[Study material]
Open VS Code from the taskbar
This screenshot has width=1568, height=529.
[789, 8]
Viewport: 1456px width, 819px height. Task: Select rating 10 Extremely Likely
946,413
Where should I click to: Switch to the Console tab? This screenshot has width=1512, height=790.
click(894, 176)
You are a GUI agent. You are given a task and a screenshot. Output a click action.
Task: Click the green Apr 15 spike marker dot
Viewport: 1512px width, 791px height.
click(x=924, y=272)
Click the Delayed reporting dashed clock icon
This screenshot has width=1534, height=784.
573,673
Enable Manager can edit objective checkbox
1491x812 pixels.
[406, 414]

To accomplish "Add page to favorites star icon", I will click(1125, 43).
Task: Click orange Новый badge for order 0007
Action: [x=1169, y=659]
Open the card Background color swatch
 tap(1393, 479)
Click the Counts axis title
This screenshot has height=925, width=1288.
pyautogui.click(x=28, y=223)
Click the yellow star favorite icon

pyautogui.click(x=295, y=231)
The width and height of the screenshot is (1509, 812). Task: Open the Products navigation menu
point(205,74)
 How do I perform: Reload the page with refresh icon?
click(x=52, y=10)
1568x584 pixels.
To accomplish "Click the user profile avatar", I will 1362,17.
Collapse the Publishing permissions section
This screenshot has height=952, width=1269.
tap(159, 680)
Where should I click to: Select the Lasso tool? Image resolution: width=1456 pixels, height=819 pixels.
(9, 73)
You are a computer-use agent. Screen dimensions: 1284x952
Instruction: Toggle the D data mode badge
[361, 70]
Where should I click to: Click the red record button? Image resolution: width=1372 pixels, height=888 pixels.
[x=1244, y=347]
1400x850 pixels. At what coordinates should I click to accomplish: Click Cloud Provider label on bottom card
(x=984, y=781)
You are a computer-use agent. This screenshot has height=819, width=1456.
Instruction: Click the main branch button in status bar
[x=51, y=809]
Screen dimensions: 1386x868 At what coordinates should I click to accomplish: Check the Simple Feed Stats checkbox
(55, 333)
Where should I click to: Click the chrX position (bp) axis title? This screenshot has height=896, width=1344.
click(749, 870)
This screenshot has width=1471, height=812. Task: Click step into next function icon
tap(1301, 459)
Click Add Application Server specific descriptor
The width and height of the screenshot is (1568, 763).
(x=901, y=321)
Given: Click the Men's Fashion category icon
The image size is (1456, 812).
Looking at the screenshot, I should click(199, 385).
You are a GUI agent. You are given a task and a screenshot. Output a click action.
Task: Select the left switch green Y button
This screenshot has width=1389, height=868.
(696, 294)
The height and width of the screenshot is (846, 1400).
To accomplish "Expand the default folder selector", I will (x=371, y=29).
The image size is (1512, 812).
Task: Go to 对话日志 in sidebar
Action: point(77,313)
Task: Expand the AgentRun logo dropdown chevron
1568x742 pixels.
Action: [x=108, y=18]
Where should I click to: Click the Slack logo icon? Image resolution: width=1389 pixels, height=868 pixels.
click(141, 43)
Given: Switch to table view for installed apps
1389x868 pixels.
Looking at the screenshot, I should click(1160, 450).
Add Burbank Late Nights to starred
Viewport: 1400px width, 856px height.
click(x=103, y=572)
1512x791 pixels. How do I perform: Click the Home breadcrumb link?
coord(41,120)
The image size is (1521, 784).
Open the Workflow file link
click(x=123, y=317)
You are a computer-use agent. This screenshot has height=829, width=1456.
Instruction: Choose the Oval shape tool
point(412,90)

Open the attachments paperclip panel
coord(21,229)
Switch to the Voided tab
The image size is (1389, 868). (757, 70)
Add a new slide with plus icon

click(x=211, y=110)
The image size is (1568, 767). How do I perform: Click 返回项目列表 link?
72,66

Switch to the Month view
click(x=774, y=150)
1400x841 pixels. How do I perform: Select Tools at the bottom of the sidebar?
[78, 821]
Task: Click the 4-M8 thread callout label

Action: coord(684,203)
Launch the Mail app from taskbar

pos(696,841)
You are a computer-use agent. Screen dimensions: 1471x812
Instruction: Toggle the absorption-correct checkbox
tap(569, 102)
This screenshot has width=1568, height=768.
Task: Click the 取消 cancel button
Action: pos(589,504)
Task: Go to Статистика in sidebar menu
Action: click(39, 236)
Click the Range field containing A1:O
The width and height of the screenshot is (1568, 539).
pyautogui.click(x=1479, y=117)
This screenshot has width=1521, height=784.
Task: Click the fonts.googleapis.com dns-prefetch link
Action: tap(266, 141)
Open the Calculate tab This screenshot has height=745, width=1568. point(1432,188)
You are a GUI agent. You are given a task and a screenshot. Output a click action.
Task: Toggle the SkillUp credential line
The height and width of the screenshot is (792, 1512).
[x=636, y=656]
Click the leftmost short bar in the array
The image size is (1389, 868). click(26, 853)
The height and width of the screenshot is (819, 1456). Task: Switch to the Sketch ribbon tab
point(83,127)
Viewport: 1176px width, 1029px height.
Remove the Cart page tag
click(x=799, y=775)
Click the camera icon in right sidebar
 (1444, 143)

[Exercise goal]
All lines above from the one with "This screenshot has width=1389, height=868." to the one with "You are a computer-use agent. Screen dimensions: 1471x812", inclusive, should be copied exactly, and no other lines.

[Finished exercise]
This screenshot has width=1389, height=868.
(696, 294)
The height and width of the screenshot is (846, 1400).
To accomplish "Expand the default folder selector", I will (x=371, y=29).
The image size is (1512, 812).
Task: Go to 对话日志 in sidebar
Action: point(77,313)
Task: Expand the AgentRun logo dropdown chevron
1568x742 pixels.
Action: [x=108, y=18]
Where should I click to: Click the Slack logo icon? Image resolution: width=1389 pixels, height=868 pixels.
click(141, 43)
Given: Switch to table view for installed apps
1389x868 pixels.
Looking at the screenshot, I should click(1160, 450).
Add Burbank Late Nights to starred
Viewport: 1400px width, 856px height.
click(x=103, y=572)
1512x791 pixels. How do I perform: Click the Home breadcrumb link?
coord(41,120)
The image size is (1521, 784).
Open the Workflow file link
click(x=123, y=317)
You are a computer-use agent. This screenshot has height=829, width=1456.
Instruction: Choose the Oval shape tool
point(412,90)

Open the attachments paperclip panel
coord(21,229)
Switch to the Voided tab
The image size is (1389, 868). (757, 70)
Add a new slide with plus icon

click(x=211, y=110)
The image size is (1568, 767). How do I perform: Click 返回项目列表 link?
72,66

Switch to the Month view
click(x=774, y=150)
1400x841 pixels. How do I perform: Select Tools at the bottom of the sidebar?
[78, 821]
Task: Click the 4-M8 thread callout label

Action: coord(684,203)
Launch the Mail app from taskbar

pos(696,841)
You are a computer-use agent. Screen dimensions: 1471x812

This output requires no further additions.